What Should Happen to Silent Sam

It’s unfortunate that the administration at UNC-Chapel Hill did not take steps to defuse the controversy around their Confederate monument known as “Silent Sam” much earlier. Now they are in a bit of a pickle with students and others having removed the statue last week, followed by smaller demonstrations, and a law that appears to give the university 90 days to return it to campus.

Yesterday Chancellor Folt released a statement indicating that she would like to see the statue returned to campus to be used for educational purposes:

Silent Sam has a place in our history and on our campus where its history can be taught, but not at the front door of a safe, welcoming, proudly public research university. We want to provide opportunities for our students and the broader community to reflect upon and learn from that history.

I agree.

We are not talking about the center of a town or city, where forms of interpretation such as historical markers may be deemed insufficient to defuse their meaning for some residents. We are talking about an educational community.

There is a model for the school to consider. Back in 2015 the University of Texas at Austin removed a number of Confederate monuments from campus, including Jefferson Davis. He now stands in the Briscoe Center for American History on campus, where the statue can be properly interpreted:

Davis’s arrival at the Briscoe is part of a major relaunch of the center. In the fall of 2015, the center closed its public spaces for an 18-month renovation that updated and expanded the reading room and added 4,000 square feet of new exhibit space. When the center reopened earlier this month, the general public was able to view its inaugural exhibit, “Exploring the American South,” which pairs well with the Davis statue exhibit, “From Commemoration to Education.” A large label with the heading “#DavisMustFall” affixed to the wall to the right of the statue makes the case for Davis’s reemergence at the center: “By moving the statue of Jefferson Davis to the Briscoe Center, it is preserved as historical evidence and as an original work of art. However, the statue’s presence in an educational exhibit—as opposed to a place of honor on campus—underlines the fact that Davis, as well as many of his ideas and actions, are no longer commemorated or endorsed by the university.” (A point brought home by the fact that Davis’s new environs are rather small and cramped, compared to his former, more spacious accommodations.)

* [What is being asked]:
Retype the whole Silent Sam article word for word, from its title through its final sentence, changing nothing.

* [Data section]:
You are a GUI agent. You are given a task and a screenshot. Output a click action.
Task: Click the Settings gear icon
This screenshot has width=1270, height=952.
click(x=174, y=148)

* [Exercise solution]:
What Should Happen to Silent Sam

It’s unfortunate that the administration at UNC-Chapel Hill did not take steps to defuse the controversy around their Confederate monument known as “Silent Sam” much earlier. Now they are in a bit of a pickle with students and others having removed the statue last week, followed by smaller demonstrations, and a law that appears to give the university 90 days to return it to campus.

Yesterday Chancellor Folt released a statement indicating that she would like to see the statue returned to campus to be used for educational purposes:

Silent Sam has a place in our history and on our campus where its history can be taught, but not at the front door of a safe, welcoming, proudly public research university. We want to provide opportunities for our students and the broader community to reflect upon and learn from that history.

I agree.

We are not talking about the center of a town or city, where forms of interpretation such as historical markers may be deemed insufficient to defuse their meaning for some residents. We are talking about an educational community.

There is a model for the school to consider. Back in 2015 the University of Texas at Austin removed a number of Confederate monuments from campus, including Jefferson Davis. He now stands in the Briscoe Center for American History on campus, where the statue can be properly interpreted:

Davis’s arrival at the Briscoe is part of a major relaunch of the center. In the fall of 2015, the center closed its public spaces for an 18-month renovation that updated and expanded the reading room and added 4,000 square feet of new exhibit space. When the center reopened earlier this month, the general public was able to view its inaugural exhibit, “Exploring the American South,” which pairs well with the Davis statue exhibit, “From Commemoration to Education.” A large label with the heading “#DavisMustFall” affixed to the wall to the right of the statue makes the case for Davis’s reemergence at the center: “By moving the statue of Jefferson Davis to the Briscoe Center, it is preserved as historical evidence and as an original work of art. However, the statue’s presence in an educational exhibit—as opposed to a place of honor on campus—underlines the fact that Davis, as well as many of his ideas and actions, are no longer commemorated or endorsed by the university.” (A point brought home by the fact that Davis’s new environs are rather small and cramped, compared to his former, more spacious accommodations.)